It depends on the encryption scheme if the correctness of the result is verified or not.

For instance, the output of an asymmetric scheme such as raw RSA decryption (just modular exponentiation) is just a number; you cannot directly distinguish between a correct and incorrect answer.

However a secure padding scheme such as OAEP then a possible output of OAEP can be "decoding error". Decoding error shows that something went wrong when removing the padding, which would happen if the resulting (padded) plaintext message contains is not encoded correctly. And that situation would arise (with high certainty) if either the ciphertext or the private key was incorrect.

The same goes for symmetric decryption. Decryption with AES-CTR always succeeds, the result is just a bit string. AES-GCM is however an authenticated cipher and will result in an error if the key is incorrect.

There are schemes in which the result does sometimes result in an error and sometimes it doesn't. A perfect example of this is AES in CBC mode with PKCS#7 padding and PKCS#1 v1.5 padding for RSA encryption. In that case the scheme sometimes results in an error and sometimes it doesn't.

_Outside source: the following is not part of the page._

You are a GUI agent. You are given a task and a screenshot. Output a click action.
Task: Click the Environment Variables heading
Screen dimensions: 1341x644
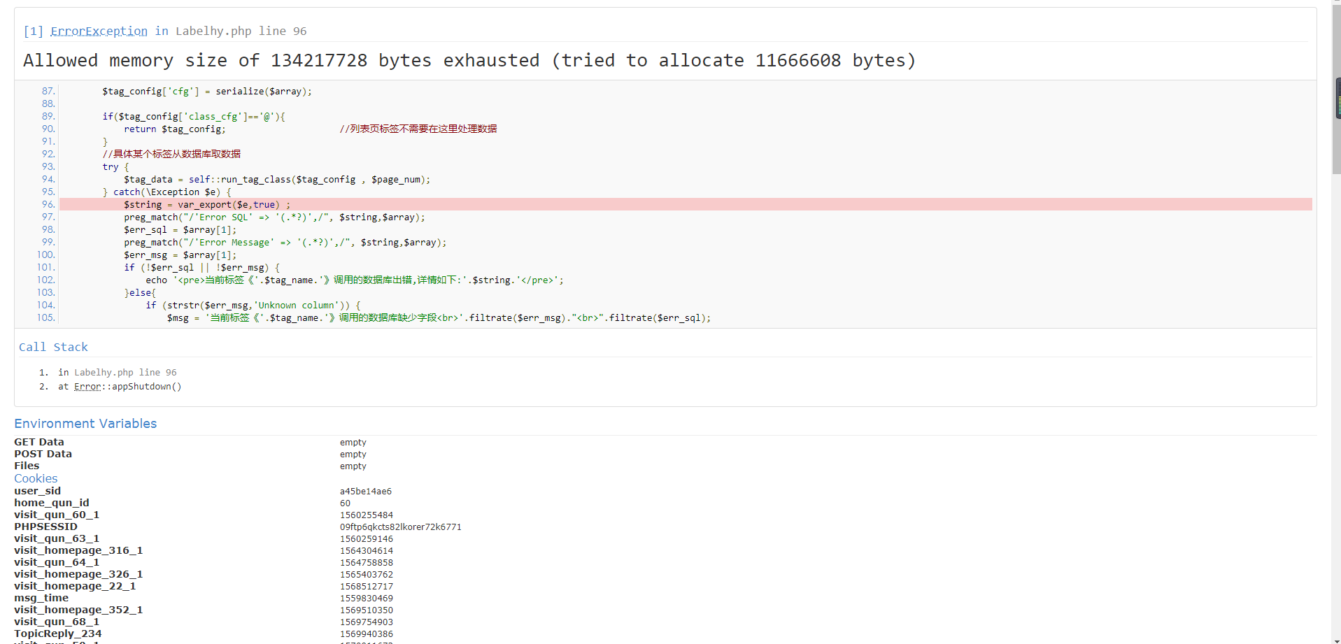[x=85, y=424]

This leaks information about the plaintext which can be exploited by a padding oracle attack.

If your scheme doesn't return an error (with high certainty) then you can protect it with a signature (for asymmetric crypto) or MAC (for symmetric crypto). Usually sign-then-encrypt is used for asymmetric crypto and encrypt-then-MAC for symmetric crypto.

As an attacker you can use any information about the (padded) plaintext to see if the result is (partially) correct. This could include information about padding, formats of data structures (and therefore files), frequency analyzes of text etc. etc. etc.

An attacker may also use errors returned from the decrypting party to obtain information. This is called a plaintext oracle attack (a padding oracle attack is usually seen as a specific plaintext oracle attack).


  • an error is often indicated as $\bot$ in scientific papers on cryptography (falsum)

Typically there is a certain amount of structure in the plaintext. For modern crypto algorithms (AES, etc.) a wrong key will almost certainly produce nonsense output.

Even if I take something as simple as a Caesar cipher, encrypting with a shift of four letters and decrypting using a shift of three letters, the first sentence becomes: UZQJDBMMZ UIFSF JT B DFSUBJO BNPVOU PG TUSVDUVSF JO UIF QMBJOUFYU. I doubt that anyone would mistake this for the intended message.

The main reason for adding the hash (Authenticated Encryption) is to prevent a malicious attacker from changing the message, not the risk of decoding it with the wrong key.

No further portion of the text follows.